◆ **What to work on**
1. Please edit the midwinter column, beginning at the words "To pay for that, George" and stopping after "night and day.", and swap "Head Start" for "Early Start" throughout that stretch.
2. Name every person the midwinter column identifies by name.

Monday 17 February 2003

Midwinter madness

"Every gun that is made, every warship launched, every rocket fired signifies, in the final sense, a theft from those who hunger and are not fed, those who are cold and are not clothed."
Dwight David Eisenhower
April 16, 1953


The news is not good. Osama bin Laden wants us to invade Iraq. As of this writing, we're at orange on the alert code. The economy is tanking. We're spending $1.08 billion a day on the military.

And the president wants a $674 billion tax cut.

In the first year, 50 percent of that tax cut would go the richest 1 percent of Americans, and three-quarters of it would go to the richest 5 percent. In the years beyond that, the concentration at the top actually gets worse, according to Citizens for Tax Justice.

To pay for that, George W. Bush wants to raise the rent on subsidized housing for the poorest people in the country and break up Head Start, sending it down to the states, where governments are frantically cutting everything they can. Money to pay for everything from cleaning up Superfund sites to leaving no child behind is being slashed to pay for this obscene tax cut.

We're about to got to war with a country that hasn't fired a shot at us or anyone else. Our war plan calls for us to "shock and awe" Iraq by smashing 800 cruise missiles into Baghdad in the first 48 hours of the war. That's one every four minutes night and day.

According to Harlan Ullman, the "defense intellectual" who advocates the "shock and awe" tactic, it's supposed to work like the atomic bomb on Hiroshima. That worked, all right.

During the Persian Gulf War, we killed 13,000 civilians directly, and another 70,000 died in the aftermath from no water, no food, no electricity, no medical care, etc. I'd like to get rid of Saddam Hussein myself, but how many lives is it worth? And do they get to vote on it?

Stored dataset items

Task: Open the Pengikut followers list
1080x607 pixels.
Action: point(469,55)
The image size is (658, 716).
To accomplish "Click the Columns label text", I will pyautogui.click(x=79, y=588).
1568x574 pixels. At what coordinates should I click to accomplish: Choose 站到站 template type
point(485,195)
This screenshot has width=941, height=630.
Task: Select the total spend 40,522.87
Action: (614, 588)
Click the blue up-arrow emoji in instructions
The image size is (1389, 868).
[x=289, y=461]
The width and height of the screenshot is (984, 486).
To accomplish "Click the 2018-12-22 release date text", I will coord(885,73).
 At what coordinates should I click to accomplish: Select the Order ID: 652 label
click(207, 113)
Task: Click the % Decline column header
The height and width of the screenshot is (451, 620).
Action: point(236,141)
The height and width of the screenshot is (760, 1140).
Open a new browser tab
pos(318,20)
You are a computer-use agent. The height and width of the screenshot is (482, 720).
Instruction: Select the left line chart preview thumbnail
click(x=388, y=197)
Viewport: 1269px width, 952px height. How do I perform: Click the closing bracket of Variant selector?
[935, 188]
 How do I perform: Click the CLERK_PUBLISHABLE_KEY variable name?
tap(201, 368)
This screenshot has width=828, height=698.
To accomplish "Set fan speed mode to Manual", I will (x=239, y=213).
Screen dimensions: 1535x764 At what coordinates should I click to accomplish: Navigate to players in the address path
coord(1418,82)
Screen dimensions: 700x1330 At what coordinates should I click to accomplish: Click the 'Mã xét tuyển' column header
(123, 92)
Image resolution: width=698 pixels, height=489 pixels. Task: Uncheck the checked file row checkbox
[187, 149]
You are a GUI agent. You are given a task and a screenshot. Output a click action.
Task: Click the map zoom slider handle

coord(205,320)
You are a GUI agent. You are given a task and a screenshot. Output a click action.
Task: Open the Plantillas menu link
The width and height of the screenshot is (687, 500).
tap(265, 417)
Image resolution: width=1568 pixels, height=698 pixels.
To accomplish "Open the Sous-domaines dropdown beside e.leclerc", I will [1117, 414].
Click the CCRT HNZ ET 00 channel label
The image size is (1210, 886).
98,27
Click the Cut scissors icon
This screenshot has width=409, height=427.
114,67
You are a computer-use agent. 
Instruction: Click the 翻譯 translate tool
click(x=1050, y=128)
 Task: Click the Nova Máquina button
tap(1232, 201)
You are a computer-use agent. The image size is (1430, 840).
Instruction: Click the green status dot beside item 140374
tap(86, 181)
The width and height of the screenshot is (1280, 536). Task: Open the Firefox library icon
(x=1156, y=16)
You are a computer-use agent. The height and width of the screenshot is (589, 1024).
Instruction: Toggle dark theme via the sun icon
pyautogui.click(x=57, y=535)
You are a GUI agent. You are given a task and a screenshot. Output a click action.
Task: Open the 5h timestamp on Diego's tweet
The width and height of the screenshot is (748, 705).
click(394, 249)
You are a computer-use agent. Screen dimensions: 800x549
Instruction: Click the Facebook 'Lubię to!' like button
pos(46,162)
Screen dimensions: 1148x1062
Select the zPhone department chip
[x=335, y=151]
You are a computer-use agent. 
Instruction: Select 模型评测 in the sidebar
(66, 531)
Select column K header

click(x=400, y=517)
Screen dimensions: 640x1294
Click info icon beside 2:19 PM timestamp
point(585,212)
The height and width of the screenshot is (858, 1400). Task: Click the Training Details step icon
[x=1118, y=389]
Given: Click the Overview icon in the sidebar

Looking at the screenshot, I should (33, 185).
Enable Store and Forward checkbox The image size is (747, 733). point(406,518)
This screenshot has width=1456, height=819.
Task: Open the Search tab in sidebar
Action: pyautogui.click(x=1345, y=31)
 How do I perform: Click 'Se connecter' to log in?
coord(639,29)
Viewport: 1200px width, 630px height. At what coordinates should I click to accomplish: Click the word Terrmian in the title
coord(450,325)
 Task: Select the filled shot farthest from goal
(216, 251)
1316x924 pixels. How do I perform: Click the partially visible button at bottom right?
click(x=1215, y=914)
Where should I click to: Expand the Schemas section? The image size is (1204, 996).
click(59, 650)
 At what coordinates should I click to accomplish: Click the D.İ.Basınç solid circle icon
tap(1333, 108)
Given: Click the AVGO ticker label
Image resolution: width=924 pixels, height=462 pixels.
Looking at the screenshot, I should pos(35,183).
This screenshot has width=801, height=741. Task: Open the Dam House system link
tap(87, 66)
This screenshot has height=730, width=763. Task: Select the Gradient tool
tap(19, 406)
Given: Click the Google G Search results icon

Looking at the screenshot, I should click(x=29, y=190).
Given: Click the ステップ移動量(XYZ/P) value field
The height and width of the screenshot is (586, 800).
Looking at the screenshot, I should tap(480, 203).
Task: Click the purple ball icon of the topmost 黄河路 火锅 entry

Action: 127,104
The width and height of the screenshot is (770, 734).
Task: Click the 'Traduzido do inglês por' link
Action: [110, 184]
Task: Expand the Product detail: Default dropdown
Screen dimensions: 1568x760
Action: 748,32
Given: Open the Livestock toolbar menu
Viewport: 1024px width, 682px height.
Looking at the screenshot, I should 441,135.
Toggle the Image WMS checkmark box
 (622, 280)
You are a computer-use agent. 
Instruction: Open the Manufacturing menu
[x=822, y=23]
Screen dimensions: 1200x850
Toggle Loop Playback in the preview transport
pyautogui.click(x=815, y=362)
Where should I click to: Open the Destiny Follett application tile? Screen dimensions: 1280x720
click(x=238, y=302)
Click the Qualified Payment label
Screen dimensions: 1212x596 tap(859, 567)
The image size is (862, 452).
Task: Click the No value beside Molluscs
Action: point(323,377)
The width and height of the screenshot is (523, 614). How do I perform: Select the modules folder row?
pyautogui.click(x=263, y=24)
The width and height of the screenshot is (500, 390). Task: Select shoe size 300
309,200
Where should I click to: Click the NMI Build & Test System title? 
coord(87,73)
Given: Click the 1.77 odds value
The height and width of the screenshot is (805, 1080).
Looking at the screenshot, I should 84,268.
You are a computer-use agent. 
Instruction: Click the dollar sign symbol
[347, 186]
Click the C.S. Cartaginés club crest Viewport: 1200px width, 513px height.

◆ **Responses to the exercise**
1.
To pay for that, George W. Bush wants to raise the rent on subsidized housing for the poorest people in the country and break up Early Start, sending it down to the states, where governments are frantically cutting everything they can. Money to pay for everything from cleaning up Superfund sites to leaving no child behind is being slashed to pay for this obscene tax cut.

We're about to got to war with a country that hasn't fired a shot at us or anyone else. Our war plan calls for us to "shock and awe" Iraq by smashing 800 cruise missiles into Baghdad in the first 48 hours of the war. That's one every four minutes night and day.

2.
Dwight David Eisenhower
Osama bin Laden
George W. Bush
Harlan Ullman
Saddam Hussein